Tasks to perform —
**A.** In the TCV divertor passage below, reproduce the text between "A poloidal cross-section" and "the outer baffle.", inclusive.
**B.** According to the TCV divertor passage below, how many spectrally filtered 2D images can the MANTIS diagnostic acquire?
**C.** Do these statements agree with the TCV divertor passage below? Answer yes or no for each and quote the words that decide it.
(i) The MANTIS system is mounted on an outside lower port.
(ii) Tomographic reconstruction of the images is fast enough for real-time use.
(iii) Divertor baffles were installed during every experiment presented.

Selected excerpt —
===

Real-time reconstruction of the C-III emission front

The state of divertor detachment is generally well characterized by the divertor electron temperature25. In this work, we control the position of the C-III emission front (465 nm) along the divertor leg. This emission front has been shown to be a good marker for a relatively low temperature region26,27. Note that the divertor plasma is mostly tied to the magnetic field lines, such that the front movement is predominantly in the direction along the divertor legs and approximately toroidally symmetric. This reduces and simplifies the control of the emission front position to a single dimension: the distance along the divertor leg to the target, denoted with Lpol in Fig. 1 and throughout this paper.

Experimental setup

A poloidal cross-section of the TCV tokamak is shown in Fig. 2a, together with a typical diverted plasma equilibrium. TCV is a medium-sized tokamak whose advanced distributed control system28 facilitates rapid implementation of various control strategies. Optional physical baffling in the divertor increases neutral particle compression, facilitating detachment26. Such baffles were installed during a majority of the experiments presented here. The multi-spectral imaging diagnostic MANTIS installed on TCV acquires up to ten spectrally filtered 2D images of an identical view of the divertor plasma23. The system is mounted on an outside lower (divertor) port, whose view is shown in Fig. 2b. In this image, the carbon plasma facing components on the TCV floor and inner wall are clearly visible, but the field-of-view is restricted from the top by the outer baffle.

Fig. 2: The TCV tokamak and MANTIS view.
figure 2

a Cross-section of TCV showing the plasma magnetic flux surfaces (blue) for diverted discharge #65349, the vacuum vessel including baffles (light gray), the MANTIS view port, and the location of the fueling gas valve (green). b Rendering of the MANTIS view into the TCV vacuum vessel52. The field-of-view is restricted by the TCV floor (bottom) and outer baffle structure (top).

Real-time tracking of the emission front

Figure 3 shows raw C-III spectrally filtered images for various snapshots during a core plasma particle density ramp. Depending on the electron temperature of the divertor plasma, emission can be present across the entire divertor leg (shown in Fig. 3a), can cease along the divertor leg where the plasma temperature is sufficiently low (see Fig. 3b), or enter the confined plasma region (shown in Fig. 3c).

Fig. 3: Progressive cooling of the TCV divertor.
figure 3

C-III emission in TCV tokamak discharge #62154 for increasing radiative cooling of the divertor. The detected emission front is indicated in red. a Emission throughout the divertor leg: Emission front touches the wall. b The emission front creeps up toward X-point (c) Emission front close to the X-point. d Poloidal mapping of the divertor leg (blue) and emission front (black cross) in (a) in the TCV vacuum vessel with plasma emissivity from tomographic reconstruction in the background. The control parameter Lpol, the arc length from emission front to divertor target, is highlighted in white.

By looking for sharp gradients, the detection algorithm29 first locates the divertor leg in these spectrally filtered images. It then tracks the location of the 50th percentile (decrease) of light emission along the divertor leg: a common definition of the emission front that is extensively discussed in30,31 together with its physical interpretation. Strictly speaking, this emission decrease along the leg is defined for tomographically reconstructed images, where the line collected integrated light intensity is inverted to obtain local emissivities32,33. This procedure corrects for changes in intersection length between each line-of-sight and the plasma, but is computationally too expensive for real-time use. Fortunately, taking the raw image as input (which thus contains toroidally integrated light along the line-of-sight) yields a well resolved and sufficiently parametric measurement of the emission front position29. Figure 3 shows the leg and emission front detection in the divertor plasma. A subsequent mapping of the pixels associated with the divertor leg and emission front to the poloidal coordinates of TCV gives the parameter of interest Lpol (Fig. 1). Figure 3d shows this mapping in blue for the divertor leg in Fig. 3a, with the full tomographic inversion of the same frame in the background. The details of the detection algorithm, including its accuracy and comparison with post-discharge analysis are highlighted in ref. 29.

===

Data extract —
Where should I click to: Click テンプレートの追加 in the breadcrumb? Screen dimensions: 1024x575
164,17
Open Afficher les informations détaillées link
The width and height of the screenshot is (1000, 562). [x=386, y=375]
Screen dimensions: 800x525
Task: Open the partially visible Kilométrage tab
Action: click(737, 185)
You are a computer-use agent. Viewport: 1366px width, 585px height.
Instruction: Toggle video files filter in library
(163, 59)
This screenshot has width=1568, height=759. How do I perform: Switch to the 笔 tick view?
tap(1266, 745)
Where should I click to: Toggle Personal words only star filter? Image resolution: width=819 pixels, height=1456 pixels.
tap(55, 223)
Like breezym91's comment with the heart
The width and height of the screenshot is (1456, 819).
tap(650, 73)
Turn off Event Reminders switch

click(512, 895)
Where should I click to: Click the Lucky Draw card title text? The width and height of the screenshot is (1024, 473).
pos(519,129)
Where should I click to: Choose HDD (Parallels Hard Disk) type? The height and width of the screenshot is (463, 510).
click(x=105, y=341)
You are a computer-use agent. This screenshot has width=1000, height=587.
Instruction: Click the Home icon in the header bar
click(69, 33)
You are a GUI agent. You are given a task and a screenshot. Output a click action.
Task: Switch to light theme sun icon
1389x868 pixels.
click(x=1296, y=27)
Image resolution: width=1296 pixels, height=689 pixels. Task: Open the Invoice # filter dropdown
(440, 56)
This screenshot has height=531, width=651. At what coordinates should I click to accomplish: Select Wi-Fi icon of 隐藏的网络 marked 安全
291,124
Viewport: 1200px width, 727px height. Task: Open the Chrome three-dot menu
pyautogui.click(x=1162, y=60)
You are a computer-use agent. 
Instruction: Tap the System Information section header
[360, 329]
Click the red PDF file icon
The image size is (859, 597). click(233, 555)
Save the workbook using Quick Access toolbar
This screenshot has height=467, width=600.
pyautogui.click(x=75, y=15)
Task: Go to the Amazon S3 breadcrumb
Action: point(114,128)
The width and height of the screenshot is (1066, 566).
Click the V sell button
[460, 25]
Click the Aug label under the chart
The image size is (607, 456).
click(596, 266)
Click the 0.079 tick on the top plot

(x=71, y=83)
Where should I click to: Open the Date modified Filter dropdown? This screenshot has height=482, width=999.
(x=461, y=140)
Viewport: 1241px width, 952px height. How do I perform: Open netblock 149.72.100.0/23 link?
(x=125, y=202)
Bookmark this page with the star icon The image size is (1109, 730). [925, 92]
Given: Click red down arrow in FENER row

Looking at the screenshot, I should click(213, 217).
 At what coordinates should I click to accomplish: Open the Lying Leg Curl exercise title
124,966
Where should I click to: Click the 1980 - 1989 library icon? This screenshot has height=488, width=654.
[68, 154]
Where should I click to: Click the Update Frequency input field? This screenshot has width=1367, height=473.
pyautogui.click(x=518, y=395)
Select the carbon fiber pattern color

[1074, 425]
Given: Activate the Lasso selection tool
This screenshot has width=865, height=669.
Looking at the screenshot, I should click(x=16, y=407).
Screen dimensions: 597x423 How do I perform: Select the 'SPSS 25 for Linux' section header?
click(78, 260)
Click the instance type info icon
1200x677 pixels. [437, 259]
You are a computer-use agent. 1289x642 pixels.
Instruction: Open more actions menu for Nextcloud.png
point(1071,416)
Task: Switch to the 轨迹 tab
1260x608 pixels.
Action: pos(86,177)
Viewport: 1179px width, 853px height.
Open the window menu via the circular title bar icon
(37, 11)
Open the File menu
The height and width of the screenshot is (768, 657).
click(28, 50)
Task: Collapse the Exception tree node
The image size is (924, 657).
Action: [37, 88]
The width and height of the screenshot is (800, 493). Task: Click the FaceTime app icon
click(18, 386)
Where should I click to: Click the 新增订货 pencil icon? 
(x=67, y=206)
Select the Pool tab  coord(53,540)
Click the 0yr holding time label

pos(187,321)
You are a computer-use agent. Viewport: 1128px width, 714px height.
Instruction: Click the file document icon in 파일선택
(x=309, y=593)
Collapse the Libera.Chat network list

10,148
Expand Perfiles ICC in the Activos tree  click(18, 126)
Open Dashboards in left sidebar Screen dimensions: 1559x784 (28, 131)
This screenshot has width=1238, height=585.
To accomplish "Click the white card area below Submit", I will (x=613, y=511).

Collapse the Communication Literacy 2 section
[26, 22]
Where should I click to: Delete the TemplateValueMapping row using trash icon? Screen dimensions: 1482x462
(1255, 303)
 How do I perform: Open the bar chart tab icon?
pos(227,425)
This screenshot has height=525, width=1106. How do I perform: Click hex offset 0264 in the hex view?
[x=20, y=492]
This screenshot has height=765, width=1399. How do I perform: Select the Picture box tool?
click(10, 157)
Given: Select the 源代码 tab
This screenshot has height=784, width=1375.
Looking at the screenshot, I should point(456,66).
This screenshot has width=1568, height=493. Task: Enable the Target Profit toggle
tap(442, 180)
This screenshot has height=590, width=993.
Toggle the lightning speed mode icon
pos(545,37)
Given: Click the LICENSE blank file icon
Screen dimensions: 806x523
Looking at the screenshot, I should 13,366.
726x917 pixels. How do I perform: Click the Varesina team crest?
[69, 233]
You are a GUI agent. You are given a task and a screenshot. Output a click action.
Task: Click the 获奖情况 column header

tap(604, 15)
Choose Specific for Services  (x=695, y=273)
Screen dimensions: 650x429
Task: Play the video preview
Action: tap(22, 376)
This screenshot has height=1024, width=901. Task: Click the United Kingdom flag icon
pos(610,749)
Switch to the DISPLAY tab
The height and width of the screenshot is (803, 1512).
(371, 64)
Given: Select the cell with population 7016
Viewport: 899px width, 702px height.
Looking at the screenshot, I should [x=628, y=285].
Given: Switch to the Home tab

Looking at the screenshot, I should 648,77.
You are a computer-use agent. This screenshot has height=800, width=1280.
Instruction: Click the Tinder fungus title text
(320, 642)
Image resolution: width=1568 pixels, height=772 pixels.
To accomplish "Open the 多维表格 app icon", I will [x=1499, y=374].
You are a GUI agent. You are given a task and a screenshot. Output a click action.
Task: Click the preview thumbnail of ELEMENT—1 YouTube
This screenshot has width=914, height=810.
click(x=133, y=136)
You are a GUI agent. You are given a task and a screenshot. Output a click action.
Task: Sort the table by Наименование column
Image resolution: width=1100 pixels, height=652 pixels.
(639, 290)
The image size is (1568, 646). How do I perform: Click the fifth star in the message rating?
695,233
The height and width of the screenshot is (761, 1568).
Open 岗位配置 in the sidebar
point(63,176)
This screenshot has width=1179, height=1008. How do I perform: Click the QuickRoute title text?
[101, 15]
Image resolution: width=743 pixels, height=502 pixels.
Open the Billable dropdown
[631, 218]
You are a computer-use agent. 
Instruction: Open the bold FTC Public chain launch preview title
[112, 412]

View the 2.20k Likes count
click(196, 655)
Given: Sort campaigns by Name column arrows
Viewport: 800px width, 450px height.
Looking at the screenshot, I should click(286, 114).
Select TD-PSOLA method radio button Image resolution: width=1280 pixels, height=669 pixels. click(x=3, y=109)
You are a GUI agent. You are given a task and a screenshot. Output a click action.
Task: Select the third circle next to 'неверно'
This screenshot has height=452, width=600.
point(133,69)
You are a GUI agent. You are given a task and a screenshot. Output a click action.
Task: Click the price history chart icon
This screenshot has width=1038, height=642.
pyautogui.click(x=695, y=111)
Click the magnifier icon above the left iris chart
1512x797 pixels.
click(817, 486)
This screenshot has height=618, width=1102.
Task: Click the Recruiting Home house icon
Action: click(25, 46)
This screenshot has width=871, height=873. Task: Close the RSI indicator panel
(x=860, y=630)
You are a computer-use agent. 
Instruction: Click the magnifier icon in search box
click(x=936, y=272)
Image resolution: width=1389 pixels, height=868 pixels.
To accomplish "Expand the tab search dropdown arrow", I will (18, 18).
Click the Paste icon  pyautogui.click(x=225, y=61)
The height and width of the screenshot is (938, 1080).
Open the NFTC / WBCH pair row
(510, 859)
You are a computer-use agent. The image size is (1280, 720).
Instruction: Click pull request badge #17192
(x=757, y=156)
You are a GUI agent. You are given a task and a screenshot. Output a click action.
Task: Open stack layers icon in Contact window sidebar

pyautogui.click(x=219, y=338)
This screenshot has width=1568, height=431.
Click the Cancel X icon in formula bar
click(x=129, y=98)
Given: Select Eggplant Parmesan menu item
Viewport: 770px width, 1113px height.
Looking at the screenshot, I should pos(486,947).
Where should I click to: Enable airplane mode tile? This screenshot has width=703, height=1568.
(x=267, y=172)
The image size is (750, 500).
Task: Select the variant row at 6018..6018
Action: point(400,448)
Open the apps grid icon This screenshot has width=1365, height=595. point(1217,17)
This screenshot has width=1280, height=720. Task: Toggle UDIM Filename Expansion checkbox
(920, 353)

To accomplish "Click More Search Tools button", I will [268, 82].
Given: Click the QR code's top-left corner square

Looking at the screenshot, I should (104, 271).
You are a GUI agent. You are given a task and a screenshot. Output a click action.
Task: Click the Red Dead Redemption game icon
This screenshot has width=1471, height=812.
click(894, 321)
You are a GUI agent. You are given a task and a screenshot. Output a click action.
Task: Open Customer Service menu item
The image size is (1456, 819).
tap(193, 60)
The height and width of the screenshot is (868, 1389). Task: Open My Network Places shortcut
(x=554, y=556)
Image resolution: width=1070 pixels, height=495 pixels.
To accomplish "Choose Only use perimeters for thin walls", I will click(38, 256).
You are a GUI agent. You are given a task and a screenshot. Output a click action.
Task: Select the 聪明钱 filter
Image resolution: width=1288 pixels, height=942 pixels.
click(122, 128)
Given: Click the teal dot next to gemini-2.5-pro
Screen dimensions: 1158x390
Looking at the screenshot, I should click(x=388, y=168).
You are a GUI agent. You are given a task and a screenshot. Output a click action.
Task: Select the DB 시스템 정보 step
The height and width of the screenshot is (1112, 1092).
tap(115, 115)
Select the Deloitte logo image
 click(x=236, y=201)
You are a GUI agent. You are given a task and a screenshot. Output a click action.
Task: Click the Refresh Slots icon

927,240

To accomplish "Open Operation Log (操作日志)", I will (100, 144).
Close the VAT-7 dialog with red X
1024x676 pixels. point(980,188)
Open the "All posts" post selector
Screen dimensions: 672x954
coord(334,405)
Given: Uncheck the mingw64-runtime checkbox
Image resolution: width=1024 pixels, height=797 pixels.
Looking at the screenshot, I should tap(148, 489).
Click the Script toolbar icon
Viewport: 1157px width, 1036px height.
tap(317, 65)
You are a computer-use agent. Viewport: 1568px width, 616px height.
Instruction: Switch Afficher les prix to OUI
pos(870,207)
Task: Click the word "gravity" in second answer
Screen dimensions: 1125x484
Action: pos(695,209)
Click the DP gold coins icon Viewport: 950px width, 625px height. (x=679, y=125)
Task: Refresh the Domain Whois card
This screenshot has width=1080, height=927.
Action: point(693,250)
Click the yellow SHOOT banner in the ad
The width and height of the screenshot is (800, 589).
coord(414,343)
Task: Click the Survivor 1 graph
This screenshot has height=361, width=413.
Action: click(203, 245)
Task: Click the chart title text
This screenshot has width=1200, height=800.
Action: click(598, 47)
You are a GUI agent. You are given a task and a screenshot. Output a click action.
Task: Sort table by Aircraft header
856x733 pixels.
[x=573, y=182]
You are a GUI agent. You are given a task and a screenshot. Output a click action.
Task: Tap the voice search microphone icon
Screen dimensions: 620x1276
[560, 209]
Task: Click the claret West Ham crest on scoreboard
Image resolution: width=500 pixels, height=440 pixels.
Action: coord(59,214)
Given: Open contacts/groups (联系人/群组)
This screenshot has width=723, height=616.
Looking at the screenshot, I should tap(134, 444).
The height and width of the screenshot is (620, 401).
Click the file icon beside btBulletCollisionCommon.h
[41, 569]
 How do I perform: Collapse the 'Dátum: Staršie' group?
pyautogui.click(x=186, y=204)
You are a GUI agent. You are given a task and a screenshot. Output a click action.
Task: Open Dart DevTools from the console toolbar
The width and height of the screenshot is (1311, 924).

===

Task-by-task solutions —
**A.**
A poloidal cross-section of the TCV tokamak is shown in Fig. 2a, together with a typical diverted plasma equilibrium. TCV is a medium-sized tokamak whose advanced distributed control system28 facilitates rapid implementation of various control strategies. Optional physical baffling in the divertor increases neutral particle compression, facilitating detachment26. Such baffles were installed during a majority of the experiments presented here. The multi-spectral imaging diagnostic MANTIS installed on TCV acquires up to ten spectrally filtered 2D images of an identical view of the divertor plasma23. The system is mounted on an outside lower (divertor) port, whose view is shown in Fig. 2b. In this image, the carbon plasma facing components on the TCV floor and inner wall are clearly visible, but the field-of-view is restricted from the top by the outer baffle.

**B.** Up to ten spectrally filtered 2D images.

**C.**
(i) Yes: "The system is mounted on an outside lower (divertor) port"
(ii) No: "but is computationally too expensive for real-time use"
(iii) No: "Such baffles were installed during a majority of the experiments presented here."